Informationen und Fakten zum Personalgespräch

Regeln am Arbeitsplatz 

Informationen und Fakten zum Personalgespräch

(16.01.2020) Lädt Ihr Chef Sie unerwartet zu einem Personalgespräch ein, kann das viele Fragen aufwerfen. Für das Gespräch zwischen einem Arbeitnehmer und einem Mitarbeiter gelten allerdings bestimmte Regeln und Vorgaben. Aber müssen Sie überhaupt zum Gesprächstermin erscheinen? Und kann Ihr Chef Sie einfach grundlos zu einem Personalgespräch einladen?
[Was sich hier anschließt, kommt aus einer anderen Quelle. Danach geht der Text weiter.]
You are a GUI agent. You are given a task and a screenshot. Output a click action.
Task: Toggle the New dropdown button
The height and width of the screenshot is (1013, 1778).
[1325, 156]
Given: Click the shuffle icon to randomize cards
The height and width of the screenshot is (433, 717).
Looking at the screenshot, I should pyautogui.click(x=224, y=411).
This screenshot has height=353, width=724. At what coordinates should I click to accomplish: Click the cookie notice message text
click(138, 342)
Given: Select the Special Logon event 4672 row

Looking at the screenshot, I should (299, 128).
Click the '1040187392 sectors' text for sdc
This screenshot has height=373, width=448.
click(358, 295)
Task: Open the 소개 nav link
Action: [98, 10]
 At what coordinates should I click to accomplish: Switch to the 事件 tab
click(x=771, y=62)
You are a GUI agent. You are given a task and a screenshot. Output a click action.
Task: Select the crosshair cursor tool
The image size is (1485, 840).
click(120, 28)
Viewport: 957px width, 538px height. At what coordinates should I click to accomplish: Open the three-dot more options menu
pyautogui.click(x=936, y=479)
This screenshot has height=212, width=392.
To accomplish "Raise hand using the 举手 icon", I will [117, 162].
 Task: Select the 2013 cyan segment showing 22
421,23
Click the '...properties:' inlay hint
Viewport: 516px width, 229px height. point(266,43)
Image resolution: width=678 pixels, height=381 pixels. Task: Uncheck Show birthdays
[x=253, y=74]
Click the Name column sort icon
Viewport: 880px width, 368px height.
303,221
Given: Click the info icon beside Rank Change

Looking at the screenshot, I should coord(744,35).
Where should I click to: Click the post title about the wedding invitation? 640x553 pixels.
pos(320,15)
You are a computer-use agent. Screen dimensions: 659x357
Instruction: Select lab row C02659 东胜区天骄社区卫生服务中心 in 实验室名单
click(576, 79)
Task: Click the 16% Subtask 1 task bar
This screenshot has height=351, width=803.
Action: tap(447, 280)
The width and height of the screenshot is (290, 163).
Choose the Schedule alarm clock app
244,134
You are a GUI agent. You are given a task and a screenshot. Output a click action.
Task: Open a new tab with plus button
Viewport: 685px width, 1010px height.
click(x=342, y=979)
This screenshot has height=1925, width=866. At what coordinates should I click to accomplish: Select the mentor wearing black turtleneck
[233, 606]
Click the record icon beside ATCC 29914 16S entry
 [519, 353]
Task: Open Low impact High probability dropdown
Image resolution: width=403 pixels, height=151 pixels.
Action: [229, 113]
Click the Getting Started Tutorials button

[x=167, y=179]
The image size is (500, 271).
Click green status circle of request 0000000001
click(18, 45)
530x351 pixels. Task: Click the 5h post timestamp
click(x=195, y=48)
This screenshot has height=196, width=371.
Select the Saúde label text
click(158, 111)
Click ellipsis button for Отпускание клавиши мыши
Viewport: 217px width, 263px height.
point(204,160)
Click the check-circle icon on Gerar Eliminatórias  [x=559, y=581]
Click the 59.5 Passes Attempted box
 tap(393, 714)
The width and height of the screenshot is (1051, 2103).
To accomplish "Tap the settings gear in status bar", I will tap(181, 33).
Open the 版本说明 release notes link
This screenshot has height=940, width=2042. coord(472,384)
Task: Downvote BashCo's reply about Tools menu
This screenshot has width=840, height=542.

Zeitpunkt, Ort und Teilnehmer

Der Termin für das Gespräch wird in der Regel vom Arbeitgeber festgelegt. Da das Gespräch zur Arbeitszeit zählt, darf Ihr Arbeitgeber den Termin nicht auf einen Termin außerhalb Ihrer gewöhnlichen Arbeitszeit legen. Legt Ihr Chef den Termin dennoch außerhalb Ihrer Arbeitszeit, wird die Zeit des Gesprächs als Überstunden gewertet. Diese Überstunden darf der Arbeitgeber nur dann anordnen, wenn es aufgrund eines tatsächlichen Notfalls nicht anders möglich ist. Wichtig: Wenn Sie im Schichtdienst nachts arbeiten, darf Ihr Chef Sie auch während der gängigen Bürozeiten zu einem Mitarbeitergespräch einladen. Ihr Chef muss für das Gespräch einen Ort wählen, der für Sie problemlos zu erreichen ist. Im Normalfall ist das Ihr üblicher Arbeitsplatz oder der Ihres Arbeitgebers. Gut zu wissen: Arbeitet Ihr Chef an einem anderen Ort und lädt Sie für das Gespräch in sein Büro ein, muss er die Anreise als Arbeitszeit anrechnen und die Reisekosten übernehmen. Für gewöhnlich nehmen nur Arbeitnehmer und Arbeitgeber an einem Personalgespräch teil. Möchten Sie trotzdem Unterstützung für den Dialog – zum Beispiel durch ein Betriebsratsmitglied – dürfte Ihr Chef nichts dagegen haben. Schließlich handelt es sich hier um keine betriebsfremde Person. Möchten Sie Ihre Personalakte einsehen oder die Zusammensetzung Ihres Gehalts diskutieren, sieht das Betriebsverfassungsgesetz sogar explizit vor, dass Sie Anspruch auf das Hinzuziehen eines Betriebsratsmitgliedes haben.

Besteht eine Teilnahmepflicht?

Ob Sie zum Personalgespräch erscheinen müssen, hängt davon ab, ob das Thema des Gesprächs dem Weisungsrecht unterliegt oder nicht. Wenn Ihr Chef mit Ihnen über Inhalte, Zeit und Ort Ihrer Arbeit sprechen möchte, müssen Sie zum Gesprächstermin erscheinen. Ihr Arbeitgeber übt damit nämlich sein sogenanntes Weisungsrecht aus. Gut zu wissen: Sind Sie krank, müssen Sie nicht zum Personalgespräch erscheinen. Lädt Ihr Chef Sie zu einem Gespräch ein, bei dem er Änderungen Ihres Arbeitsvertrags oder gar Ihre Kündigung diskutieren möchte, besteht für Sie keine Teilnahmepflicht. Diese Themen fallen nicht unter das Weisungsrecht Ihres Arbeitgebers.

Mündlich versprochene Lohnerhöhung

Gute Leistungen werden belohnt, zum Beispiel durch eine Gehaltserhöhung. Meist kommt es während des Personalgesprächs zu solchen Abmachungen. Aber gilt die versprochene Lohnerhöhung auch dann, wenn keine schriftliche Bestätigung vorliegt? Ja, denn auch mündliche Versprechen gelten als gültiger Vertrag und müssen nach dem Gesetz auch eingehalten werden. Hält Ihr Chef das Versprechen zunächst nicht ein, sollten Sie sich trotzdem nicht direkt auf einen Rechtsstreit einlassen. Sprechen Sie Ihren Chef lieber vorsichtig und höflich auf die versprochene Lohnerhöhung an. So vermeiden Sie ein angespanntes ArbeitsklimaTipp: Bitten Sie Ihren Vorgesetzten um eine kurze Bestätigung der Lohnerhöhung per E-Mail. So haben Sie für alle Fälle noch einen schriftlichen Beweis.